Sport : Les femmes burundaises décident d’élever le débat

Sport : Les femmes burundaises décident d’élever le débat

Le Comité National Olympique(CNO) a organisé jeudi 3 octobre 2019 un forum national des femmes dans le sport. Il s’agit d’un cadre d’échanges qui a réuni une cinquantaine de femmes issues des différentes fédérations et associations sportives à travers le pays. Des cérémonies qui ont vu la présence de la Première Dame de la République du Burundi Denise Nkurunziza.

Au Burundi, la participation des femmes dans les instances sportives de prise de décision est seulement de 30%, dit Lydia Nsekera, la présidente du Comité National Olympique, qui était l’une des panelistes de cette riche activité. Pour dire que la gent féminine est très minoritaire dans le monde sportif. Ce qui par conséquent entrave le développement du sport féminin au Burundi par manque de représentation.

C’est pour cette raison que la commission Femme et sport du CNO a organisé ce rassemblement pour discuter sur l’état du sport féminin au Burundi. De là, cette commission en a profité pour présenter à l’audience (à grande majorité féminine) son plan stratégique biennal (2019-2021), garantissant l’équité à tous les niveaux du sport au Burundi. Ceci dit, en mettant l’accent sur les actions à mener afin d’augmenter le nombre de femmes qui pratiquent le sport ainsi que la production des officiels techniques, administratifs et dirigeants féminins dans le sport.

Ce plan qui se veut innovant s’articule autour de 4 axes. Lesquels ont convergé toutes les discussions et présentations de la journée. Entre autres : la promotion de l’éducation pour contribuer à modifier l’image et le rôle de la femme et ainsi réduire les stéréotypes de genre à travers le sport au Burundi ; la lutte contre les violences liées au genre dans le mouvement sportif burundais ; l’augmentation du nombre de femmes en tant qu’entraîneurs/arbitres/coach, administratives et dirigeantes sportives au Burundi et l’implication des médias dans la promotion du sport féminin au Burundi.

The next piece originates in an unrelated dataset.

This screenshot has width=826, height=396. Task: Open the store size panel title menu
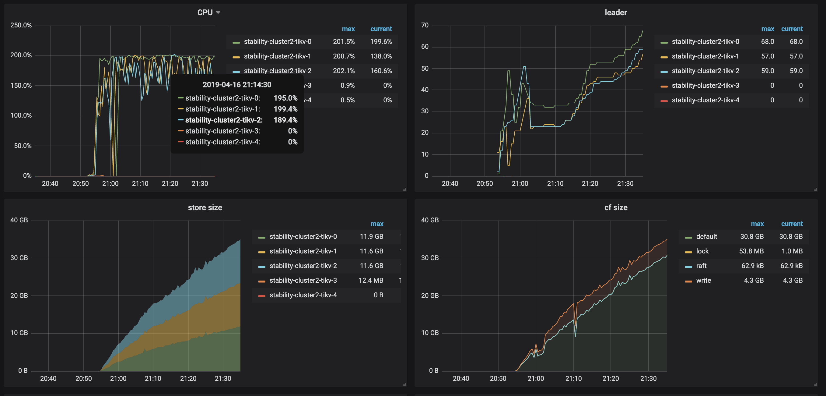(205, 208)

« Vers une participation à 50%…»

Lydia Nsekera indique que ce plan comporte 2 volets. « D’une part, sensibiliser les femmes et filles à pratiquer le sport pour celles qui le peuvent et d’autre part, les encourager à se faire élire dans les organes de prise de décision du sport pour influencer. Nous voulons que d’ici 2021, on puisse atteindre 50%. Il faudrait qu’elles aient confiance en elles et qu’elles aient la détermination et le courage parce que cela demande des efforts ». Des propos qui s’inspirent de l’Agenda Olympique 2020 mis sur pied par le Comité International Olympique (CIO). Lequel se lance le challenge d’atteindre la participation de 50% des femmes dans les Jeux Olympiques.

Avant d’élucider sa pensée sur le sport, la Première Dame Denise a pris soin de raconter son amour pour le volleyball, son ancien sport du lycée. Puis, elle a salué le niveau du sport féminin au Burundi, qui, selon elle, est en train de progresser petit à petit. Toutefois, elle appelle les filles et femmes à surmonter la peur et le complexe parce que cela détruit. Par ricochet, ne permet pas d’exhiber son talent. « Les parents devraient encourager leurs enfants à pratiquer le sport. Celui-ci peut te développer et te placer à un autre niveau, relevant le cas de l’athlète internationale Francine Niyonsaba ».

A côté de la question du genre, le sport des personnes à handicap(Handisport) a aussi fait débat. Chantal Ndayongeje, secrétaire générale du Comité Paralympique a fait part des conditions déplorables des personnes à handicap en soulevant la sous-estimation et le manque d’infrastructures appropriées.
Ce fut un moment de riches témoignages poignants sur les conditions de la femme dans le sport. Du handisport à la séropositivité, les femmes sportives se sont exprimées et ont partagé leurs expériences en montrant à quel point le sport leur a aidé à sortir de leur zone de confort, à combattre certains stéréotypes, compte tenu de leur physiologie.